Petrea can be found at:
For Art’s Sake!
I grew up the youngest of three girls. My eldest sister who was 5 years my senior, bloomed as an “artist” in her teens. Funny enough I don't remember her earlier work only that when she was in high school a different one from me, she was a clothing designer. She was considered to be the artist of the family.
In my younger days I recall being quite proud of my drawings and the detail I would add. I considered myself to be a “good artist”. I remembered receiving praise from my teachers about the figures I would draw and was asked to illustrate for class projects in elementary school.
When high school approached I maintained an interest and confidence in art, pursuing it as one of my optional credits. I still remember my art teacher Mr. Horkits who clearly enjoyed his work and was a wonderful mentor encouraging all of us to keep at our art.
A small group of my peers were also enthusiastic about art. Art was after all an optional course so we were all there because we felt an affinity of hearts with art. Though we didn’t “hang out” together regularly like I did with my main friends, we formed an alliance even outside our class, there was an unspoken connection and understanding we all shared. I remember their names: Rachel who liked doing portraits. Michael Harris who is currently a professional artist, Marc who went on to become an architect.
From grade nine to thirteen I watched my peers grow in their skill, yet I did not see myself as growing in skill the same way. I loved art, but was somewhat of an underachiever. My confidence was dwindling. Not only was I comparing myself to my peers but to my older sister as well.
Then one day I was awarded an achievement certificate for the artwork I had done during my art class in grade eleven. I was ecstatic that my work was being recognized and seen as “good”. I remember getting a gift certificate for $50 to spend at the art store (a lot at that time, about 30 years ago). Some of those supplies that I got I kept for a long time never really using them. I still have the large vinyl portfolio, which I had picked out.
I internalized this certificate of achievement as “proof” that I was “good” at art. Unfortunately this also meant that I internalized the message that art is only worth creating if others recognize it as worthy enough to be rewarded with praise and good marks.

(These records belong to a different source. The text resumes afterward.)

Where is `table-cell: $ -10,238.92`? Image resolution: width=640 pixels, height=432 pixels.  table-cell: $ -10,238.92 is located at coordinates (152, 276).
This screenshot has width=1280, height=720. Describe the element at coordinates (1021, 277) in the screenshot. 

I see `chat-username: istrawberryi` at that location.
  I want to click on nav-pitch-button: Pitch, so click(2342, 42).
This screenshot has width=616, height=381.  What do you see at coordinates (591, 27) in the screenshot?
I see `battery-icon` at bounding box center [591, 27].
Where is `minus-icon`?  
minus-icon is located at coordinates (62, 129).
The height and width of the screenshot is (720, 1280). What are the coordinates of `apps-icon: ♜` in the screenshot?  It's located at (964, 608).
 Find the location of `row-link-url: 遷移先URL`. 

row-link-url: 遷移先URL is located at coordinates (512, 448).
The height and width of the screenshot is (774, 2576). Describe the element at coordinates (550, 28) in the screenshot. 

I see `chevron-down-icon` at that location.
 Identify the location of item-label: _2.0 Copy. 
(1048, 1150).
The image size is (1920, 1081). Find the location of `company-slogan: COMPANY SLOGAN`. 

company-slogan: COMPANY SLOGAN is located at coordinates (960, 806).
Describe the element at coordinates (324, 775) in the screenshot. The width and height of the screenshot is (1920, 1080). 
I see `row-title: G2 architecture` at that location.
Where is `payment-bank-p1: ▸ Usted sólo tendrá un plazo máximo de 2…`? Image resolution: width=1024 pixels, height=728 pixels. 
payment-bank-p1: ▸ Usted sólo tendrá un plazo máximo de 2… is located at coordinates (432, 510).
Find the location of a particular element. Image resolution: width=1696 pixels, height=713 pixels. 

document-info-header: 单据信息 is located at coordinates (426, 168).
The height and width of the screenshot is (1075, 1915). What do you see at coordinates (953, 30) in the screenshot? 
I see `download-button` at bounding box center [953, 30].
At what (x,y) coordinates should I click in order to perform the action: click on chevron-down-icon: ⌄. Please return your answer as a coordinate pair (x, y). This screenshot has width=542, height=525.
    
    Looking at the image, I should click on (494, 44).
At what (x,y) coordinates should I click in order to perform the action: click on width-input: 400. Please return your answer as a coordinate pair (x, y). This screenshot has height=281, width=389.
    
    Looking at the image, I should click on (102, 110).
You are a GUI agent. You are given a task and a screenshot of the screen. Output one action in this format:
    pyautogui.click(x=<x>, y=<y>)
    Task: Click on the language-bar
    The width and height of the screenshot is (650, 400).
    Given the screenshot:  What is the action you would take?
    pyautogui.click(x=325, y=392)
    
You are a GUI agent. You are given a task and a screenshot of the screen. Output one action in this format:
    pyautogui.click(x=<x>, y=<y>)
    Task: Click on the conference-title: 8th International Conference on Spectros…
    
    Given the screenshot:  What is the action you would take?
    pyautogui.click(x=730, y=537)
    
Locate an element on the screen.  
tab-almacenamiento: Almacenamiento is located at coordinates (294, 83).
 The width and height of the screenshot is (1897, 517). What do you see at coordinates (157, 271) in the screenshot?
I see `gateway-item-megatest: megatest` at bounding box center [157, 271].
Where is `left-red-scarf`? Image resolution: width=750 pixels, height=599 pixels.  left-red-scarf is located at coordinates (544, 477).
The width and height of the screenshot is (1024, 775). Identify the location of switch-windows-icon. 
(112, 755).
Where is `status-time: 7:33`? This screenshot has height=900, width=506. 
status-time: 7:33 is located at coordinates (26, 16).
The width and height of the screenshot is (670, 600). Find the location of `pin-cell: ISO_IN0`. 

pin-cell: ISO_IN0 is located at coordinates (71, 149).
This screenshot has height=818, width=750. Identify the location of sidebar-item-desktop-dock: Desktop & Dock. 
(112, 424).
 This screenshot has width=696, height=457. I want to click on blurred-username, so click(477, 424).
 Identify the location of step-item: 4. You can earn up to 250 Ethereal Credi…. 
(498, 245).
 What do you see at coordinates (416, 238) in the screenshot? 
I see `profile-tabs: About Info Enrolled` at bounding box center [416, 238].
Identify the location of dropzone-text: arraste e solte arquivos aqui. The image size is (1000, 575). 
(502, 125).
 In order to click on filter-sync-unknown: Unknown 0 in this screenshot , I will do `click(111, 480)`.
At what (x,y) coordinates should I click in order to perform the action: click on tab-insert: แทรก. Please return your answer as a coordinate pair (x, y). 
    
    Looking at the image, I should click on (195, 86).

At the same time, my sister’s art began to focus on clothing design and was gaining recognition by the public. Art’s meaning began to change for me. It became something that was judged outside myself and eventually I began to take on the role of judge too.
In my late teens I began to join my sister at the shows she would do to sell her clothing and jewelry. I would help her out as well. I began to make a different kind of art, one that was directed at pleasing others. I painted pots and boxes decoratively. And although I enjoyed it and the positive response I received from others, it was far removed from the art I had made for myself as a younger child and even in my early teens. It was more of a production than a process of expression. It was more for others, than it was for me.
Art’s vitality began to diminish for me. The pleasure was dwindling. The connection to self was no longer there. It became defined by the perimeters of society, or rather I let it be. Then one day when I was studying psychology in my undergraduate degree, I stumbled across Art Therapy while looking for a type of therapy to present on.
I found myself begin to awaken to the deep possibilities that art-making offered. I began to let myself play with art more, with less concern for what others might think. This was a turning point for me. I began to explore my internal life through journaling, both writing and art. I began to gain back my confidence in exploring my life through art. I began to let go of expectations, self-imposed and perceived about what art is. I began to fall in love with my art again.
I went on to train as an Art Therapist, and continue to practice as one now almost 20 years later. In using art to work with others who are struggling with different life issues, I hope to help others find that internal strength through their creativity and self-expression that I have found.
Today I sometimes still struggle with letting go and making art for my eyes only, with no worries about how it looks. But it is fewer and farther between. I can now identify more quickly when those fears hold me back and face them anyway.